### MATERIAL FOR THE TASK
——————————

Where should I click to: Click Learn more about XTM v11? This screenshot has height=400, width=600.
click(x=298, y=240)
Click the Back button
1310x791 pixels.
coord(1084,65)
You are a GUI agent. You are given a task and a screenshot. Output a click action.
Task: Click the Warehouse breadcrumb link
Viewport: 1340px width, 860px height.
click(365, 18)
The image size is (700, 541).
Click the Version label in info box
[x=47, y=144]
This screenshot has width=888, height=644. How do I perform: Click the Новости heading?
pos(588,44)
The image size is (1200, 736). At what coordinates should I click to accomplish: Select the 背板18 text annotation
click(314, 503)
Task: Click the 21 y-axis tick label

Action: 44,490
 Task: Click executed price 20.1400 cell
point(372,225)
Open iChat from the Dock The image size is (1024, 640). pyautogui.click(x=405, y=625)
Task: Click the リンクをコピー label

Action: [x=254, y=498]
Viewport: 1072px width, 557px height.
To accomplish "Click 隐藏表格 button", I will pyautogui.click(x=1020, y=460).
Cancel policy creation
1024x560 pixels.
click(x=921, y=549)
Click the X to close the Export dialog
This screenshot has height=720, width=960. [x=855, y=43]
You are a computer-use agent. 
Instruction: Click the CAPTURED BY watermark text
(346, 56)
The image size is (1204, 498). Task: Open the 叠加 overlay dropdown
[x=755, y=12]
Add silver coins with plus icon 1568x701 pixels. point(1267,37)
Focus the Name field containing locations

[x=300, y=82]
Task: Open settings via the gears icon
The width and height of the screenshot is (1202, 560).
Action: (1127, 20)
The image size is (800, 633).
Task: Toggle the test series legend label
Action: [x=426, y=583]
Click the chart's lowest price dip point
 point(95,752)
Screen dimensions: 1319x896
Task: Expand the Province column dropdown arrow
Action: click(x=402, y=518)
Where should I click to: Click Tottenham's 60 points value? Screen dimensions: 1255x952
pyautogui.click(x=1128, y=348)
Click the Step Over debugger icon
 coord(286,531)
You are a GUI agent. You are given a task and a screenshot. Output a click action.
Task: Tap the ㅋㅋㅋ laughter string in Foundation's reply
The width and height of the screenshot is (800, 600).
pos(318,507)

——————————

### ASSIGNMENT
Repeat word for word the lines running from the line containing "Task: Click executed price 20.1400 cell" to the end of the entries above, inclusive.

### RESULT OF THE EXERCISE
 Task: Click executed price 20.1400 cell
point(372,225)
Open iChat from the Dock The image size is (1024, 640). pyautogui.click(x=405, y=625)
Task: Click the リンクをコピー label

Action: [x=254, y=498]
Viewport: 1072px width, 557px height.
To accomplish "Click 隐藏表格 button", I will pyautogui.click(x=1020, y=460).
Cancel policy creation
1024x560 pixels.
click(x=921, y=549)
Click the X to close the Export dialog
This screenshot has height=720, width=960. [x=855, y=43]
You are a computer-use agent. 
Instruction: Click the CAPTURED BY watermark text
(346, 56)
The image size is (1204, 498). Task: Open the 叠加 overlay dropdown
[x=755, y=12]
Add silver coins with plus icon 1568x701 pixels. point(1267,37)
Focus the Name field containing locations

[x=300, y=82]
Task: Open settings via the gears icon
The width and height of the screenshot is (1202, 560).
Action: (1127, 20)
The image size is (800, 633).
Task: Toggle the test series legend label
Action: [x=426, y=583]
Click the chart's lowest price dip point
 point(95,752)
Screen dimensions: 1319x896
Task: Expand the Province column dropdown arrow
Action: click(x=402, y=518)
Where should I click to: Click Tottenham's 60 points value? Screen dimensions: 1255x952
pyautogui.click(x=1128, y=348)
Click the Step Over debugger icon
 coord(286,531)
You are a GUI agent. You are given a task and a screenshot. Output a click action.
Task: Tap the ㅋㅋㅋ laughter string in Foundation's reply
The width and height of the screenshot is (800, 600).
pos(318,507)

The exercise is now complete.